Il direttore del Cir sul caso Shalabayeva: “Il governo deve ancora chiarire troppe cose”Il passaporto kazako regolare di Alma Shalabayeva

Christopher Hein Intervista al direttore del Consiglio italiano rifugiati

Pubblicato più di 11 anni faEdizione del 14 luglio 2013

«Il fatto che l’espulsione sia stata annullata mi sembra l’ammissione che qualcosa non è andata nel modo giusto, e questo è già importante».

Christopher Hein, lei è il direttore del Consiglio italiano per i rifugiati. Non pensa che la retromarcia del governo, per quanto importante dal punto di vista politico, sia in realtà inutile visto che difficilmente permetterà alla signora Shalabayeva e a sua figlia di tornare in Italia?

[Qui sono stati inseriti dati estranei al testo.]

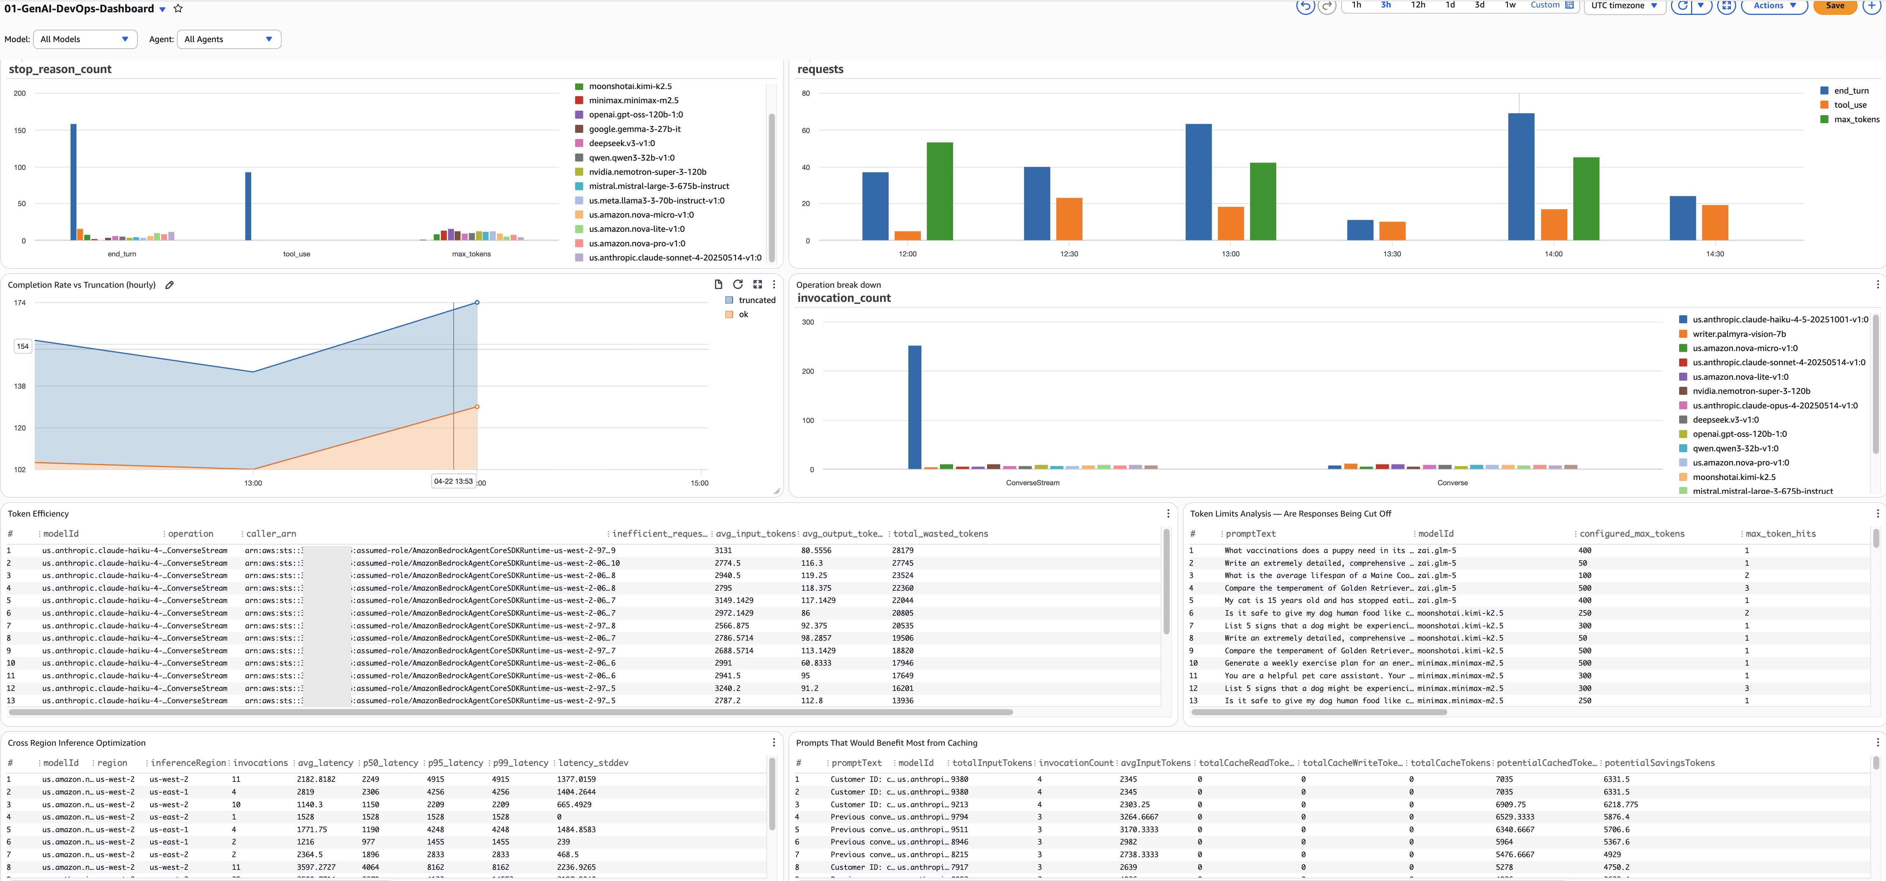This screenshot has height=881, width=1886.
Task: Edit Completion Rate widget via pencil icon
Action: (x=169, y=285)
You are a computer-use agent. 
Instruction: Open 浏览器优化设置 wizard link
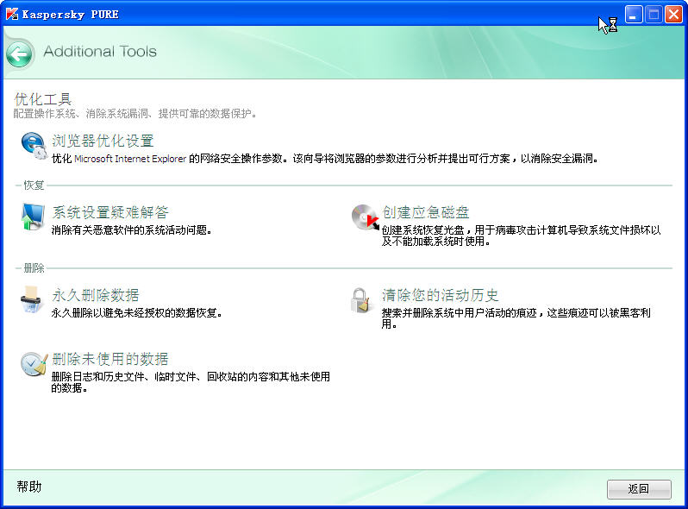point(103,141)
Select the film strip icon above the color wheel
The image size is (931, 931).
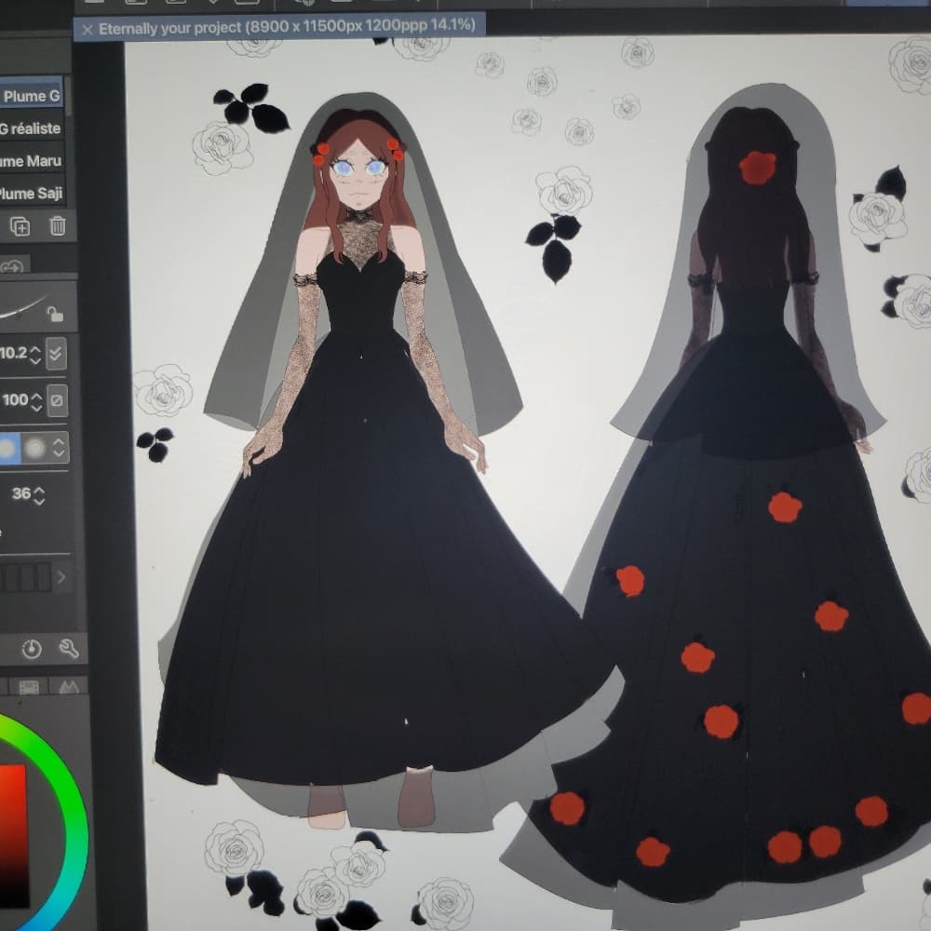coord(29,687)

Dobbiamo vedere questi casi in un’ottica di prevenzione per il futuro, affinché episodi simili non si ripetano. Noi abbiamo chiesto fin dal primo momento che la signora Shalabayeva e sua figlia tornassero nella stessa situazione in cui si trovavano quando sono state prelevate a Roma, consentendo quindi una richiesta di protezione. Certo, adesso la questione è se il governo del Kazakistan le lascerà partire oppure no, e qui giuridicamente parlando non ci sono soluzioni. Al contrario di quanto accade infatti in America latina, né in Europa né in Kazakistan esiste un sistema di convenzioni sull’asilo diplomatico. Quindi possiamo affidarci solo ai canali politici e diplomatici e provare a convincere le autorità del Kazakistan a lasciarle andare via.

Intanto dal Kazakistan hanno già fatto sapere che per loro le cose stanno bene così. Il resto sono problemi italiani.

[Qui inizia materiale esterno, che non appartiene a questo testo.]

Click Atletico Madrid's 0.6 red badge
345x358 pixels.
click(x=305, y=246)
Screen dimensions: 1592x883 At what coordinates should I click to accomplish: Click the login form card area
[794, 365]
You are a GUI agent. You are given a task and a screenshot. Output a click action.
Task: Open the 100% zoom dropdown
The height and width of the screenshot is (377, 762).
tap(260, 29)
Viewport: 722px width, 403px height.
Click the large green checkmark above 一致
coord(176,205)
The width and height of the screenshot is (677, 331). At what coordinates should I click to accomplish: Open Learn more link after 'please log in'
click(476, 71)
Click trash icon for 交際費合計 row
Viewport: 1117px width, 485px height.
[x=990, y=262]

Certo, prima di tutto è un problema per l’Italia. Adesso è solo una questione politica e tecnica. C’è sempre la possibilità che l’ambasciata italiana rilasci un documento di viaggio che permetta alla Shalabayeva e a sua figlia il ritorno in Italia. Ovviamente con il permesso del governo kazako.

E’ normale che la bambina sia stata espulsa con la madre?

Non è direttamente contro la legge. In genere si privilegia quello che si pensa possa essere l’interesse migliore per il bambino. La prefettura e la questura dovevano valutare se era meglio per la piccola Alua stare con la madre espulsa o rimanere con la zia che è qui in Italia. Non abbiamo elementi per sapere se la madre ha richiesto di partire comunque con la bambina oppure no.

Ma conoscendo la situazione politica del Kazakistan la possibilità di rimandare indietro la bambina non avrebbe dovuto essere valutata meglio dalle autorità italiane?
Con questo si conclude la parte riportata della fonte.